**TASK REQUIREMENTS**
Starting at the line that contains "The width and", please transcribe every line through the end of the entries, exactly and with no pictures.

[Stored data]

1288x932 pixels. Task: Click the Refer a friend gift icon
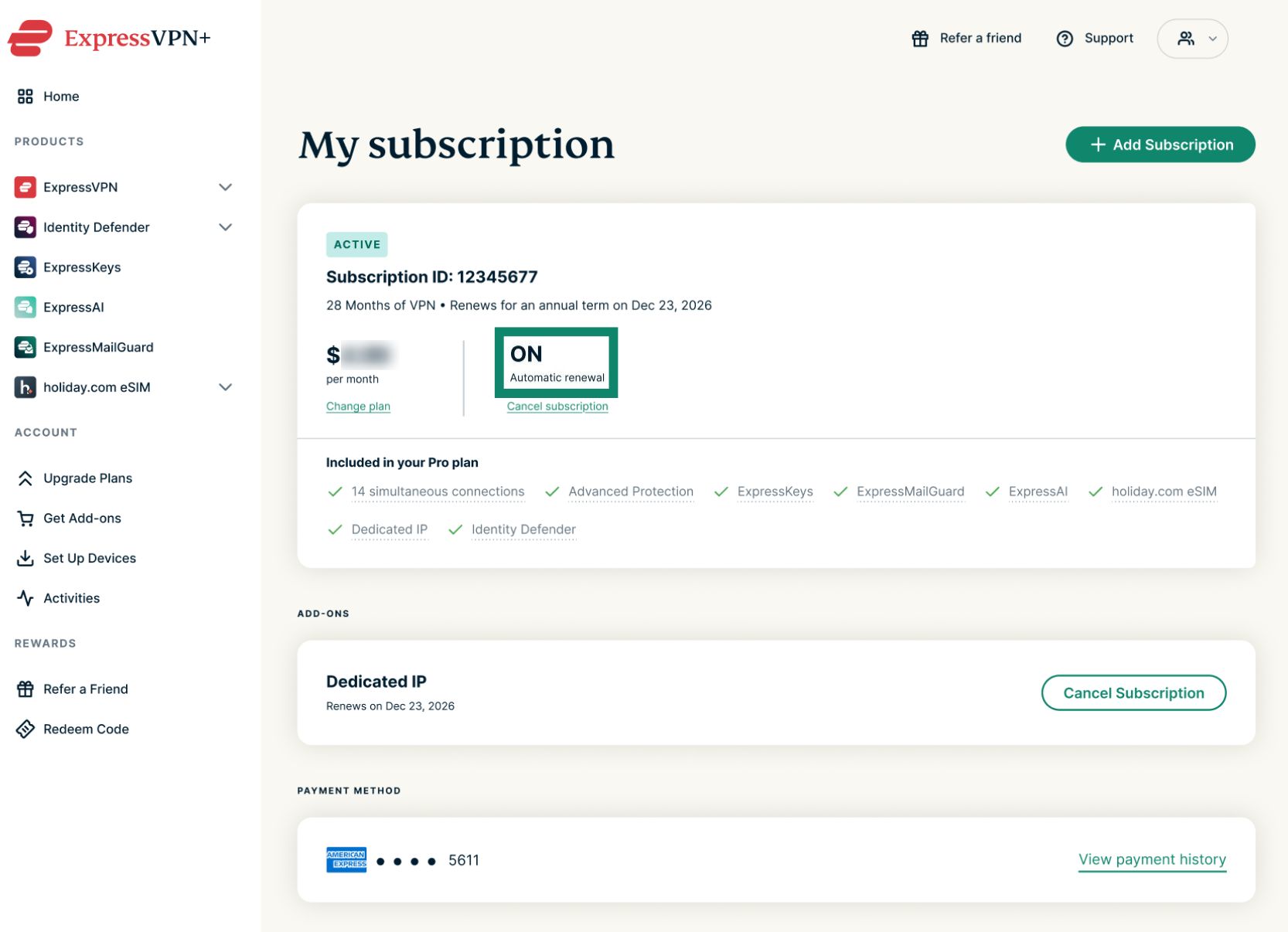tap(919, 39)
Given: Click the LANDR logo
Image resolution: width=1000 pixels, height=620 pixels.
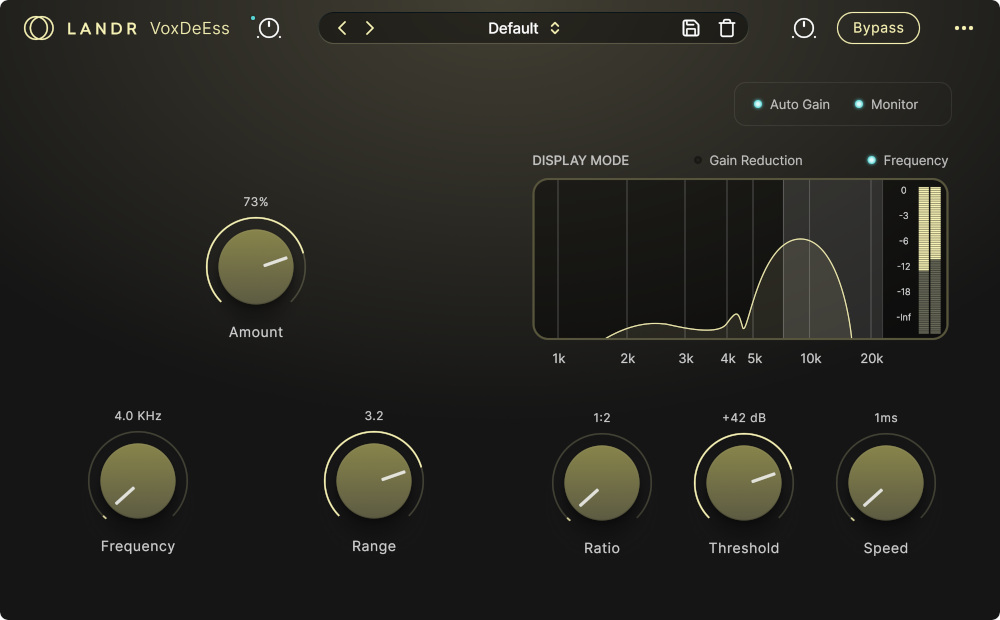Looking at the screenshot, I should pos(37,28).

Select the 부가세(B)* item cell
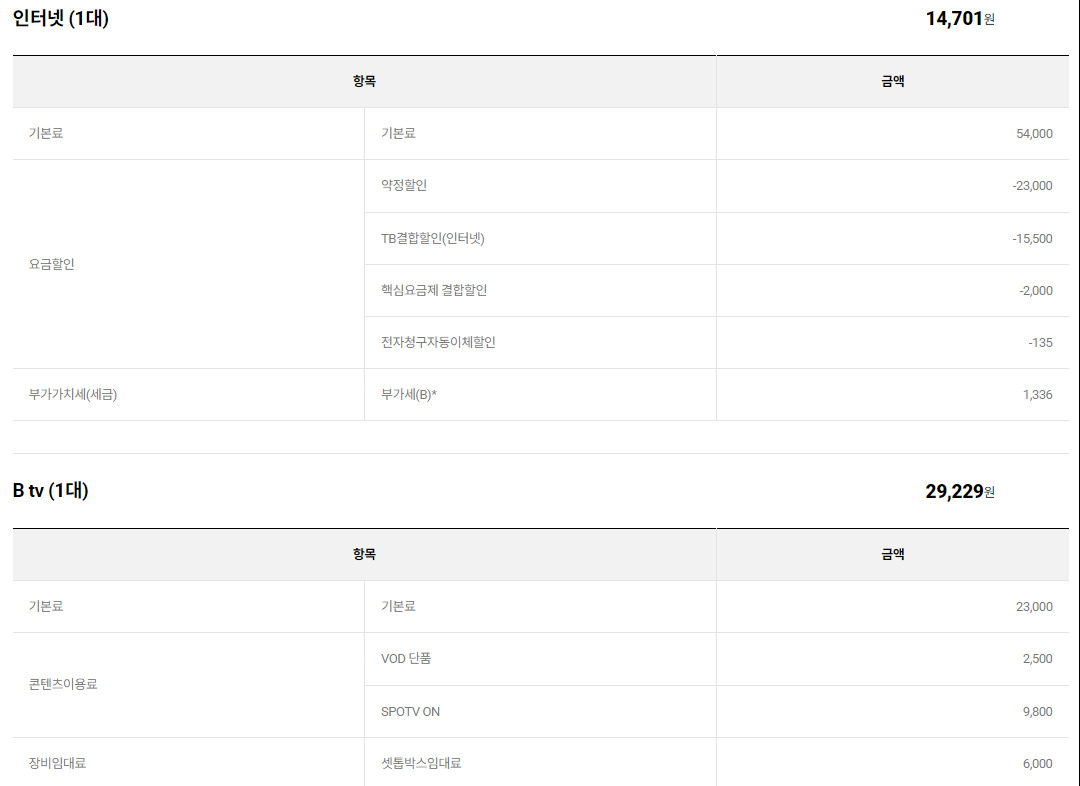tap(409, 395)
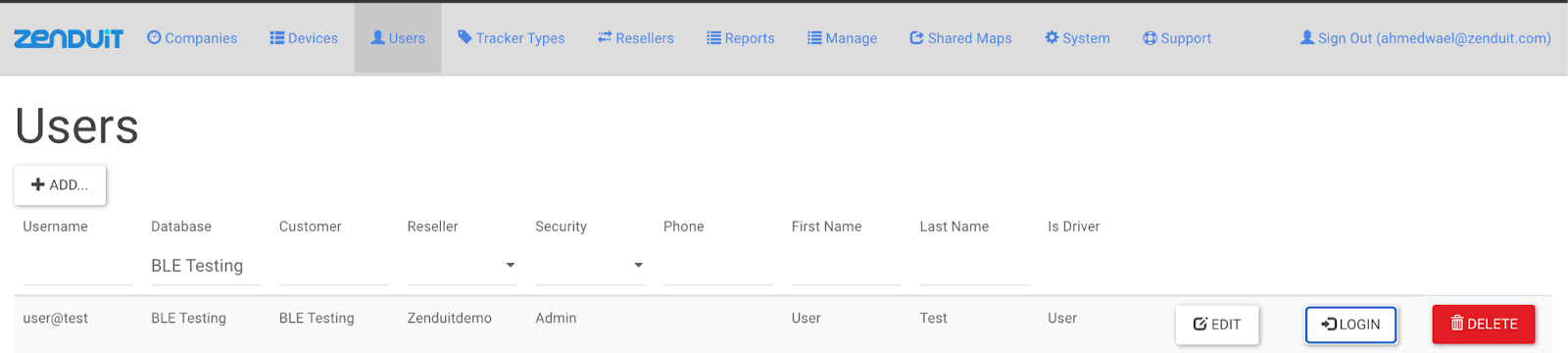This screenshot has width=1568, height=353.
Task: Login as user@test
Action: tap(1350, 325)
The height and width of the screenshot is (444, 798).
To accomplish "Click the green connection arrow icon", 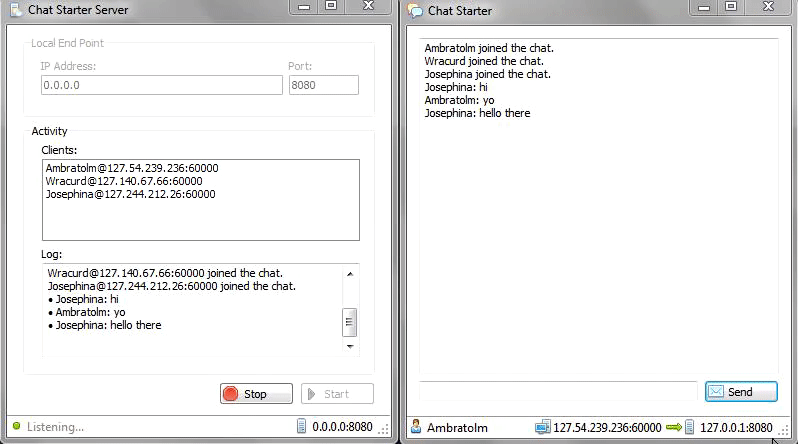I will 674,427.
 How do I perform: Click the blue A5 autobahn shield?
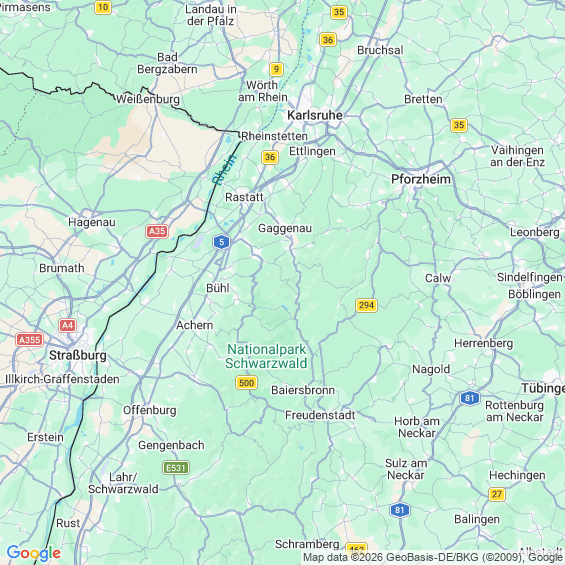[221, 242]
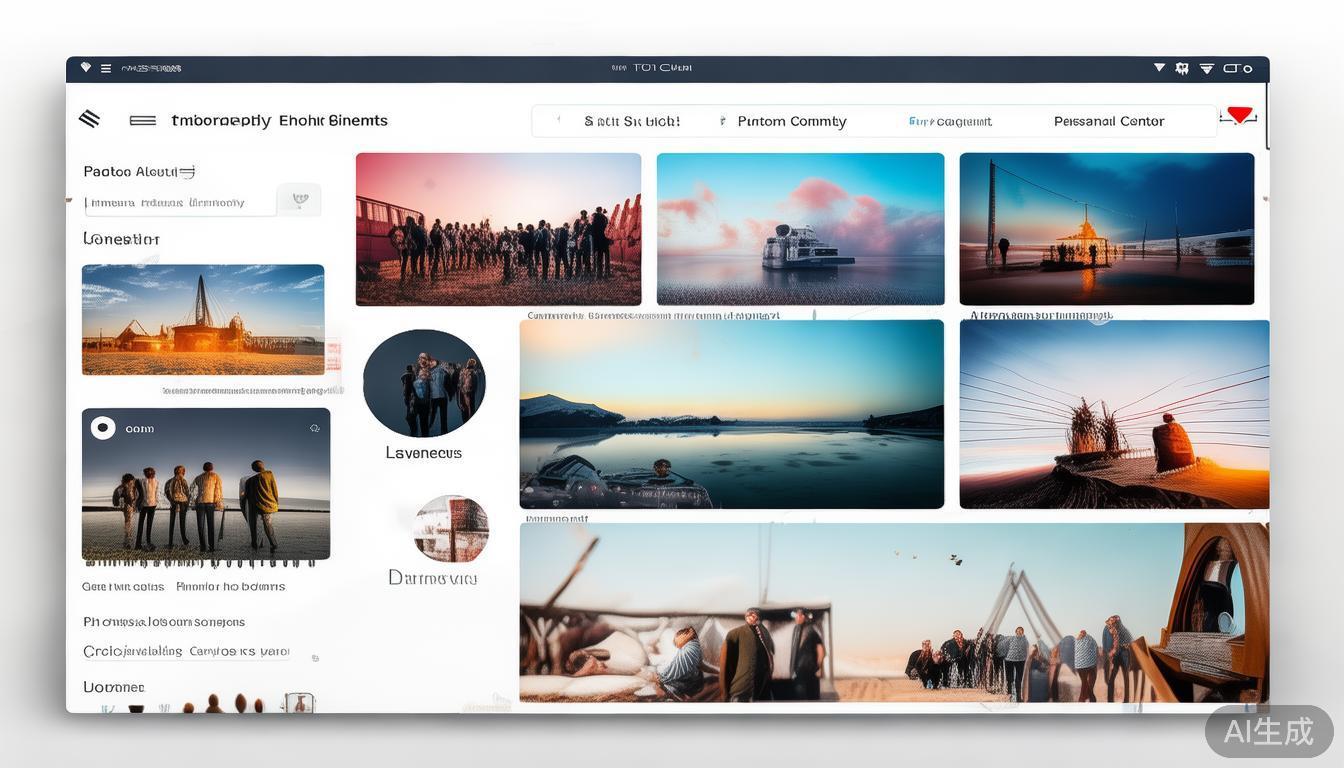Viewport: 1344px width, 768px height.
Task: Open the hamburger menu beside the page title
Action: (x=142, y=120)
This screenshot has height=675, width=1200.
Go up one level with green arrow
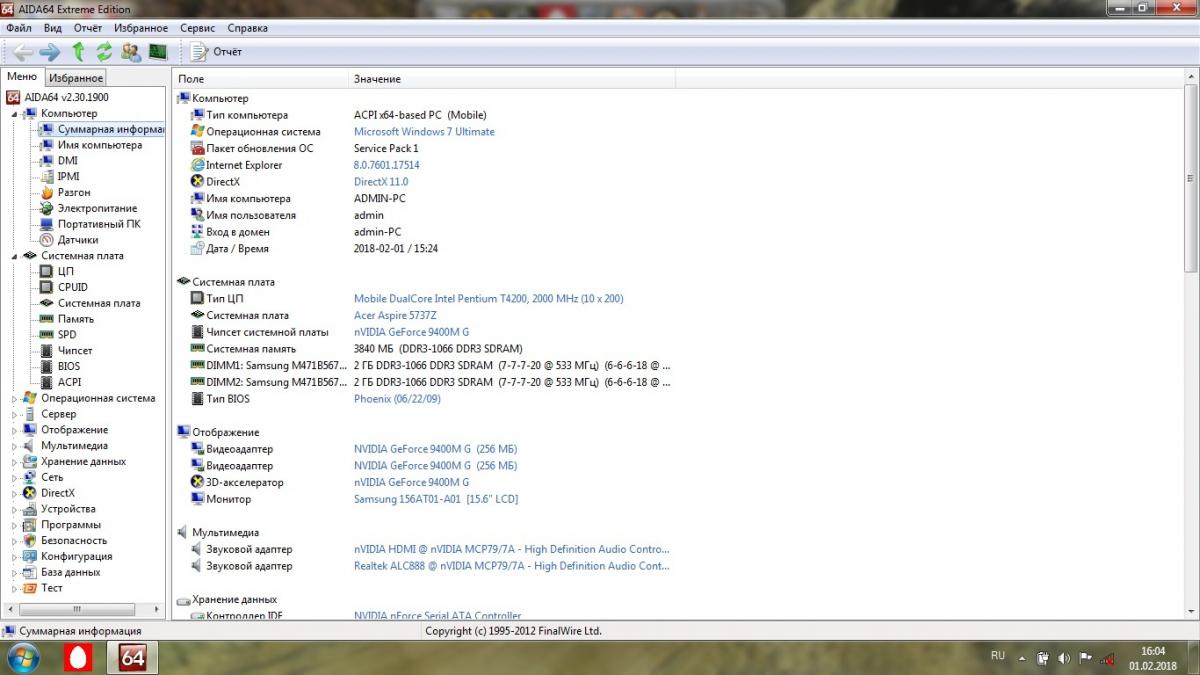point(78,51)
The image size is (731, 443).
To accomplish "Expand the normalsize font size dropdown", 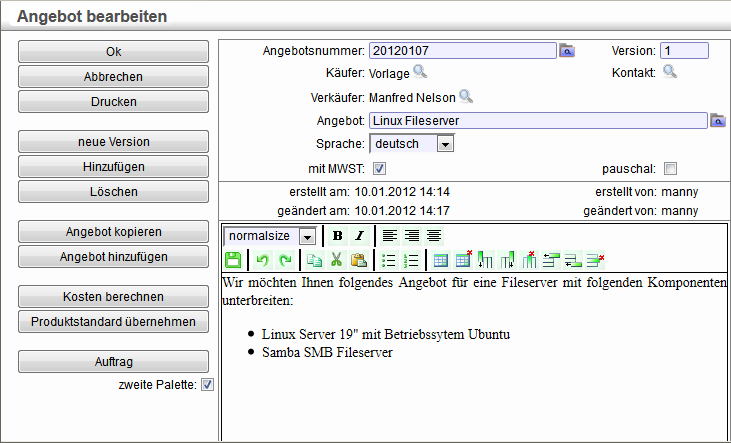I will [307, 236].
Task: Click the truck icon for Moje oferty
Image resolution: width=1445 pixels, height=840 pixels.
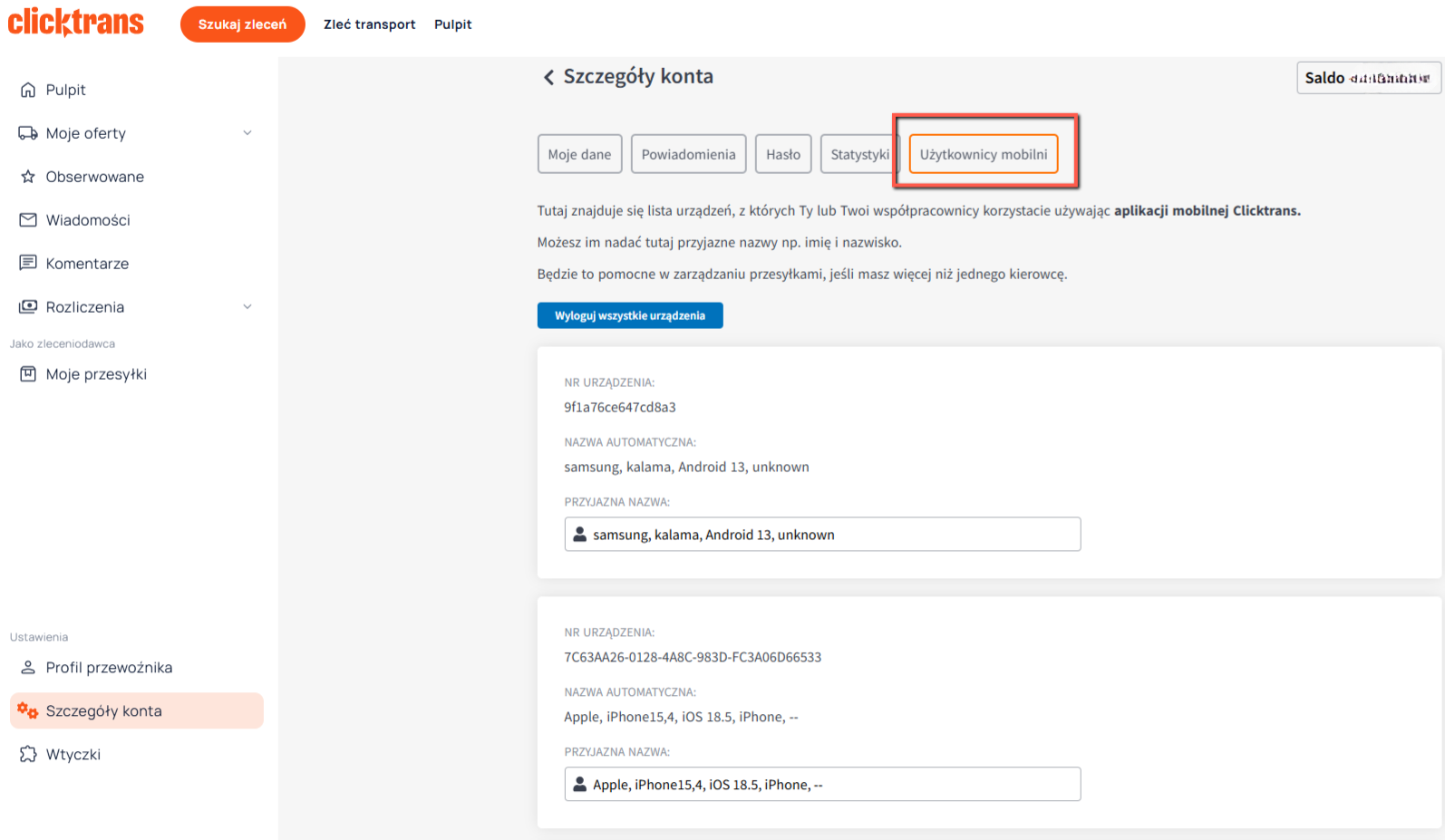Action: (28, 133)
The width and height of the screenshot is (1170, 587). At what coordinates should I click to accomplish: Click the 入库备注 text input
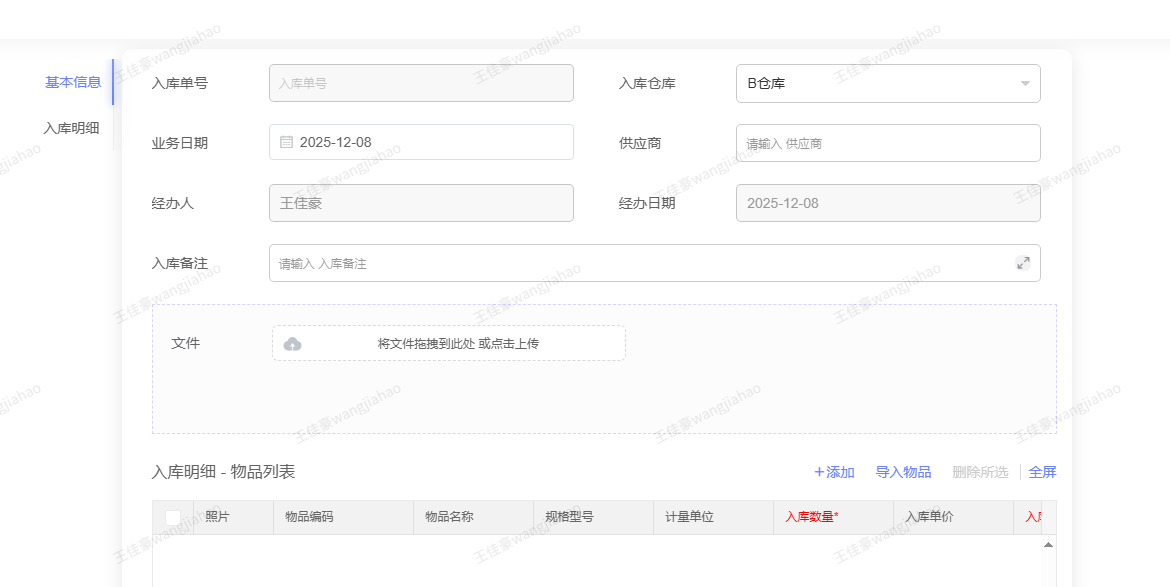[640, 263]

**WRITTEN REPLY**
The width and height of the screenshot is (1170, 587). At what coordinates should I click to accomplish: Click the 入库备注 text input
[640, 263]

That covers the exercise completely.